Both the Longview and Cherry Point projects must go through a complicated environmental review process involving federal, state and county officials. Developers say their projects would create thousands of new jobs, generating millions of dollars in next tax revenue, and they chafe at the length of the process compared to reviews of other port developments.

Once the reviews are finally over it’s still unclear whether Asian markets will be strong enough to make these exports profitable. Developers are confident that demand will be strong. But currently, international coal prices are more than 30 percent below their 2011 peak and that has put a chill on development of new export terminals in Australia, according to Clark Williams-Derry, of Sightline Institute, a Seattle-based nonprofit that has examined the export terminal proposals.

In Washington, the Cherry Point terminal has moved the furthest through the permitting process, with the Army Corps of Engineers, Department of Ecology and Whatcom County scheduled to launch an environmental impact study in the months ahead.

State officials already have begun to outline some of the effects they see from increased train traffic.

State Department of Transportation officials cite 12 state highway railroad crossings and 17 highway intersections and interchanges that already experience delays under existing train volumes. Many “may not be able to adequately absorb additional delays without mitigation measures,” according to an agency letter written in January.

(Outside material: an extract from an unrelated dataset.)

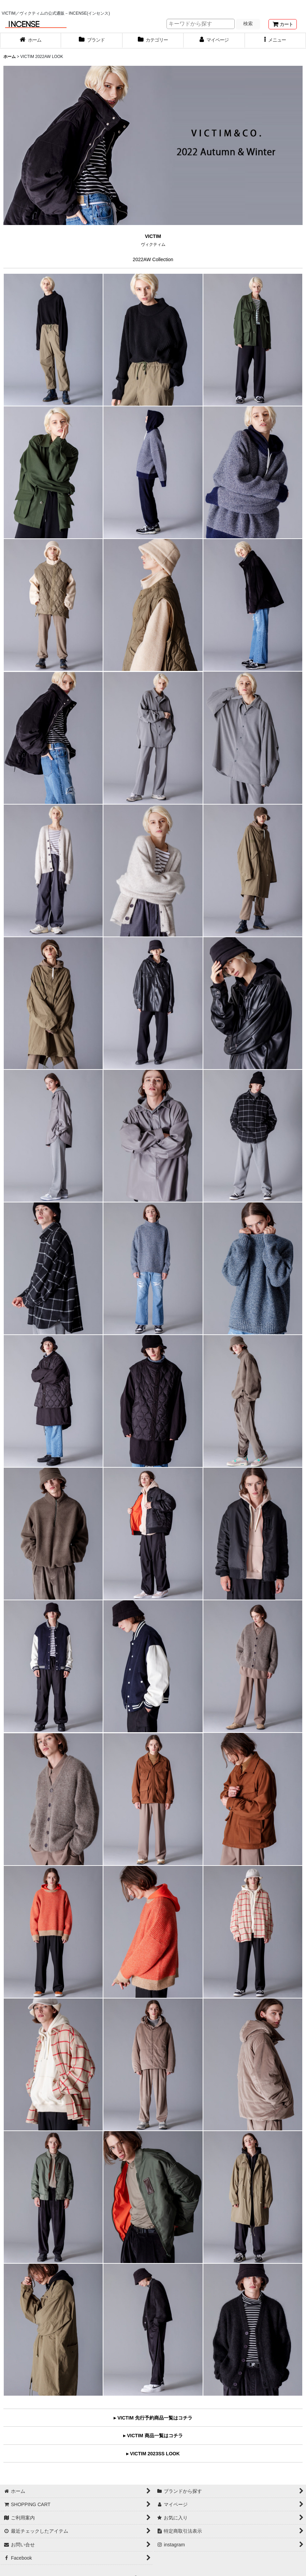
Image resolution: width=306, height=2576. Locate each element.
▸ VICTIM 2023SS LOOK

That letter also said that delays caused by trains crossing State Route 104 in front of the Edmonds ferry terminal already have forced the cancellation of two sailings per day to maintain on-time schedules. If the coal train traffic reached maximum capacity, DOT officials suggested that study examine the possible relocation of the ferry terminal as well as other options.

Railroad safety issues are watchdogged by the state Utilities and Transportation Commission.

Nationwide and in Washington, accidents involving trains, people and vehicles have declined dramatically since a peak in the early 1970s. Still, within the past decade, there have been some 40 accidents a year on average, and 7 fatalities in Washington.

Increasingly, these accidents have occurred in Western Washington, near population centers. Since coal trains bound for Cherry Point would move through this region, “It is likely that without proper planning the increase in train traffic could result in an upturn in the number of railroad crossing accidents and fatalities in Washington state,” wrote David Danner, the commission’s executive director, in a letter earlier this year.

The commission also recently found fault with railroad maintenance efforts. Earlier this year, the commission fined BNSF $55,000 for being “neither cooperative nor responsive” in its effort to correct surfacing problems at seven railroad crossings in Whatcom County.

In a letter to the Army Corps of Engineers, the utilities commission and DOT requested that the environmental review examine all the improvements to the state rail or highway systems needed to accommodate increased coal train traffic.

But railroad officials balk at expanding the environmental review process for the Cherry Point terminal to include a statewide examination of the effects of increased coal train traffic.

In a letter to reviewers, a BSNF official argued that such an approach would violate federal law, and the review should be limited to the rail effects within Whatcom County.

An Army Corps official, in June testimony to Congress, agreed with that approach, stating at a congressional hearing earlier this month that there was no legal authority for the agency to study the impacts of coal trains in rail belt communities.

But officials of the state Department of Ecology, a partner in the review process, say they do have that authority under Washington law. In the weeks ahead, they are expected to announce their own studies of coal trains impacts on communities.

That prospect alarms proponents of the terminals.

“This is uncharted territory which, if set as a precedent for state policy, could grind future port and industrial job growth to a halt,” said a statement released by the Alliance for Northwest Jobs and Exports, a pro-terminal group.